La VSV demande à la Majorité présidentielle de consolider la paix et la démocratie

Mettant à profit deux actes politiques majeurs posés par le Président de la République, Joseph Kabila Kabange, ces derniers jours, à savoir la publication du gouvernement de « cohésion nationale » et son discours devant le Parlement réuni en Congrès, sur l’état de la Nation, la Voix des Sans Voix pour les Droits  de l’Homme (VSV) – à travers un examen de ces deux événements – demande aux autorités congolaises en général et au Chef de l’Etat en particulier, d’œuvrer pour la consolidation effective de la paix et de la démocratie.

 

En outre, elle tire la sonnette d’alarme au sujet des violations massives des droits humains que pourraient engendrer la mise en exécution des menaces qui pèsent sur la Constitution de la République Démocratique du Congo et la nécessité de  privilégier le consensus au sujet des questions d’intérêt national. Rostin Manketa, directeur exécutif adjoint de cette organisation non gouvernementale de droits de  l’homme s’est exprimé à ce sujet le 18 décembre 2014, à son siège, dans la commune de Ngalièma.

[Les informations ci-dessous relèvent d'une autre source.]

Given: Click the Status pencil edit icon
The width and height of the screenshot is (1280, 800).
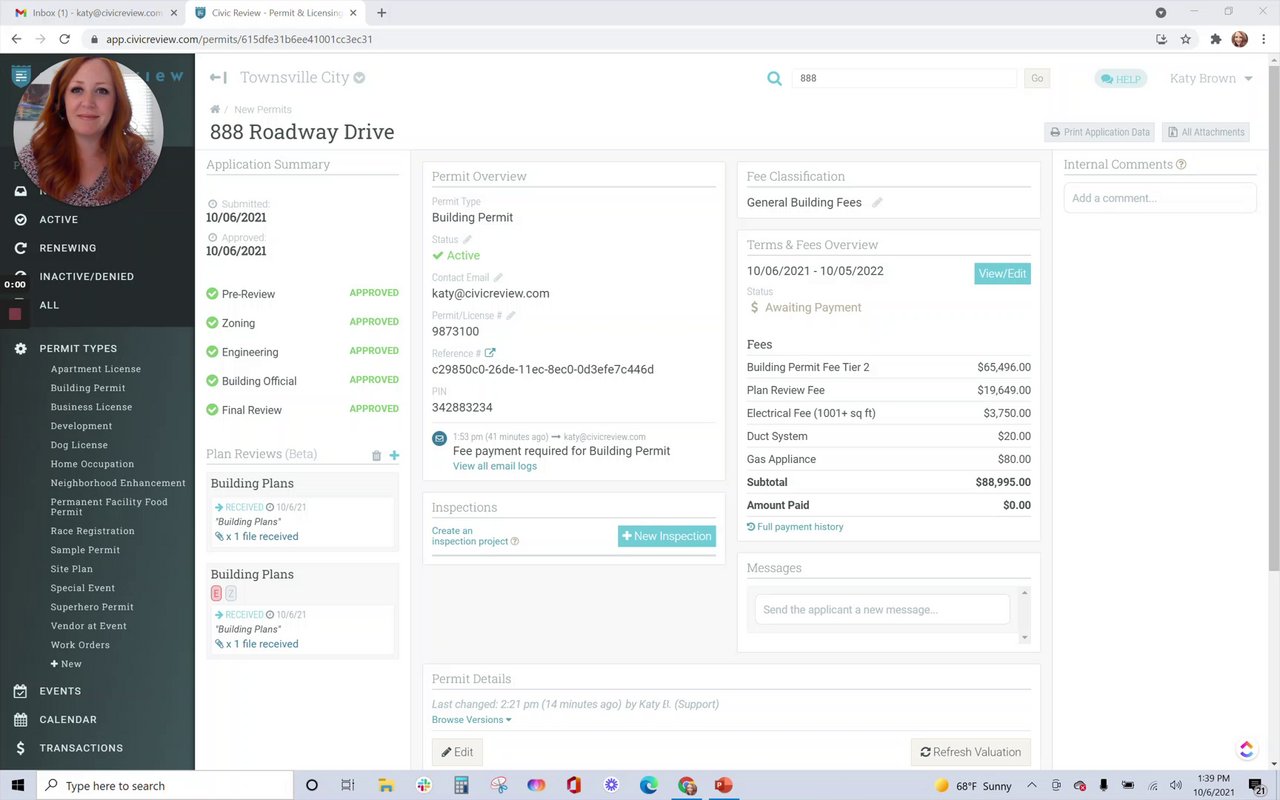Looking at the screenshot, I should click(x=467, y=240).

En effet, concernant la publication du gouvernement de « cohésion », la VSV a pris acte de la reconduction d’Augustin Matata Ponyo à  la tête du gouvernement congolais et la nomination des autres membres du gouvernement. Toutefois, elle dénonce le retour en force de la pratique des gouvernements éléphantesques susceptibles de saigner le Trésor public en lieu et place de faire des économies   en vue d’améliorer les conditions socioprofessionnelles des agents et fonctionnaires de l’Etat, des médecins, paramédicaux, magistrats,  enseignants, policiers, militaires, agents des services de sécurité, etc. Elle dénonce la sous-représentativité de la  femme, soit 7 femmes seulement (14,8%) sur les 47 membres de l’équipe gouvernementale. La VSV note aussi que cette équipe gouvernementale ne remplit pas les critères de cohésion nationale, compte tenu de l’absence des partis politiques venus en ordre utile aux élections de 2011, mais aussi des réactions de frustrations provenant des personnes ayant pris part aux concertations nationales.

 

Discours devant le Congrès : plusieurs points importants oubliés

 

Abordant l’examen du discours du Président de la République devant le Parlement réuni en Congrès, la VSV  a déploré le fait  qu’il n’ait pas apporté des réponses claires et précises à certaines préoccupations d’intérêt nationale quotidiennement évoquées ces derniers temps. C’est le cas de l’Office National d’Indentification de la Population (Onip), car certains acteurs politiques craignent le report des élections. C’est aussi le cas de la révision de la Constitution de la RDC ; de la volonté non exprimée du Chef de l’Etat de se représenter ou pas pour un troisième mandat ; du glissement tendant à  repousser  les élections législatives et présidentielles au-delà de 2016, etc. Pour la VSV, le refus du Chef de l’Etat de répondre clairement à ces préoccupations est une belle occasion ratée pour promouvoir ou recréer la cohésion nationale. Enfin, la VSV conclut en soulignant que le Chef de l’Etat avait plus à  gagner en  annonçant publiquement qu’il allait respecter et faire respecter la Constitution de la RDC dans sa forme  et sa teneur actuelle, en renonçant à se présenter pour un troisième mandat et en  s’opposant à toute stratégie de glissement du processus électoral au-delà de 2016. La crainte de la VSV est qu’une révision constitutionnelle non souhaitée et contestée par la majorité de la population soit à la base des violations des droits humains.